▶ Explore the material:
• 1. According to the abstract on deletion structural variants and cancer, what area under the curve did the attention-weighted model reach?
• 2. Write out the section of the abstract on deletion structural variants and cancer between "Background Functional disruptions" and "to stratify prognosis.", inclusive.

**** Provided passage

Background Functional disruptions by large germline genomic structural variants in susceptible genes are known risks for cancer. Few studies have used deletion structural variants (DSVs) to predict cancer risk with neural networks or studied the relationship between DSVs and immune gene expression to stratify prognosis.
Methods Whole-genome sequencing (WGS) data was analyzed with the blood samples of 192 cancer and 499 noncancer subjects with or without family cancer history (FCH). Ninety-nine colorectal cancer (CRC) patients had immune response gene expression data. To build the cancer risk predictive model and identify DSVs in familial cancer, we used joint calling tools and attention-weighted model. The survival support vector machine (survival-SVM) was used to select prognostic DSVs.
Results We identified 671 DSVs that could predict cancer risk. The area under the curve (AUC) of receiver operating characteristic curve (ROC) of attention-weighted model was 0.71. The 3 most frequent DSV genes observed in cancer patients were identified as ADCY9, AURKAPS1, and RAB3GAP2 (p < 0.05). We identified 65 immune-associated DSV markers for assessing cancer prognosis (P < 0.05). The functional protein of MUC4 DSV gene interacted with MAGE1expresssion, according to the STRING database. The causal inference model showed that deleting the CEP72 DSV gene could affect the recurrence-free survival (RFS) of IFIT1 expression.
Conclusions We established an explainable attention-weighted model for cancer risk prediction and used the survival-SVM for prognostic stratification by using DSV and immune gene expression datasets. It can provide the genetic landscape of cancer patients and help predict the clinical outcome.

********
**** Entries provided

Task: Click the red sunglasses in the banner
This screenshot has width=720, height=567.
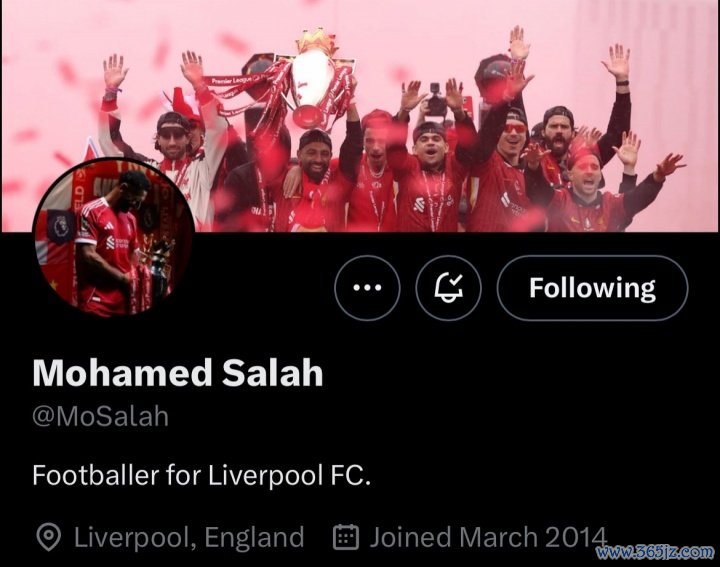Action: 515,128
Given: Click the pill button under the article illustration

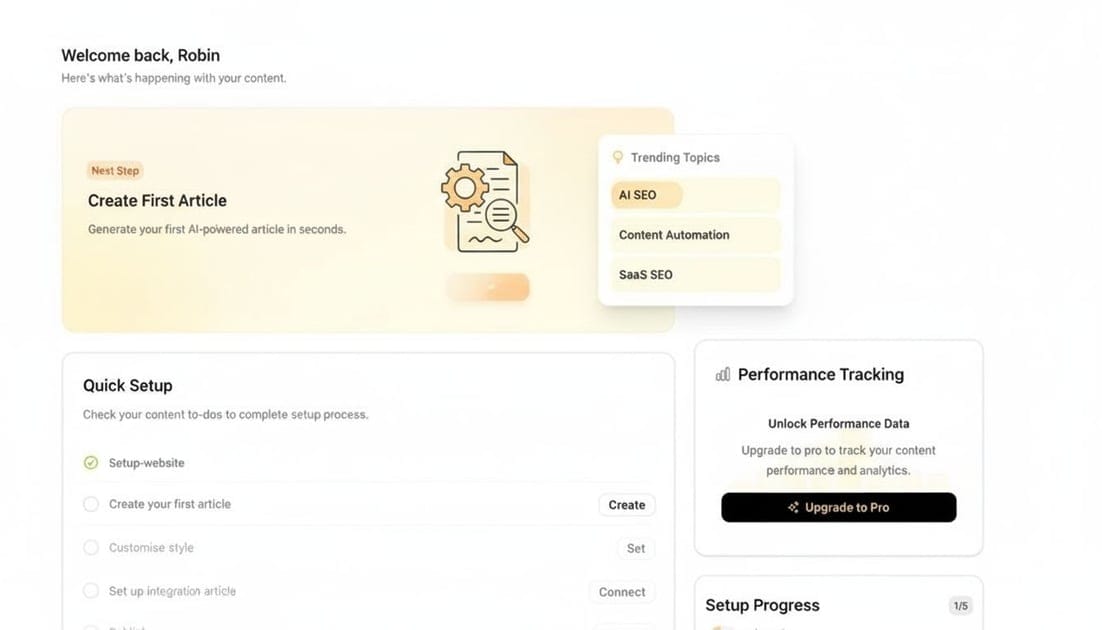Looking at the screenshot, I should coord(488,287).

********

▶ Answers to this exercise:
• 1. 0.71

• 2.
Background Functional disruptions by large germline genomic structural variants in susceptible genes are known risks for cancer. Few studies have used deletion structural variants (DSVs) to predict cancer risk with neural networks or studied the relationship between DSVs and immune gene expression to stratify prognosis.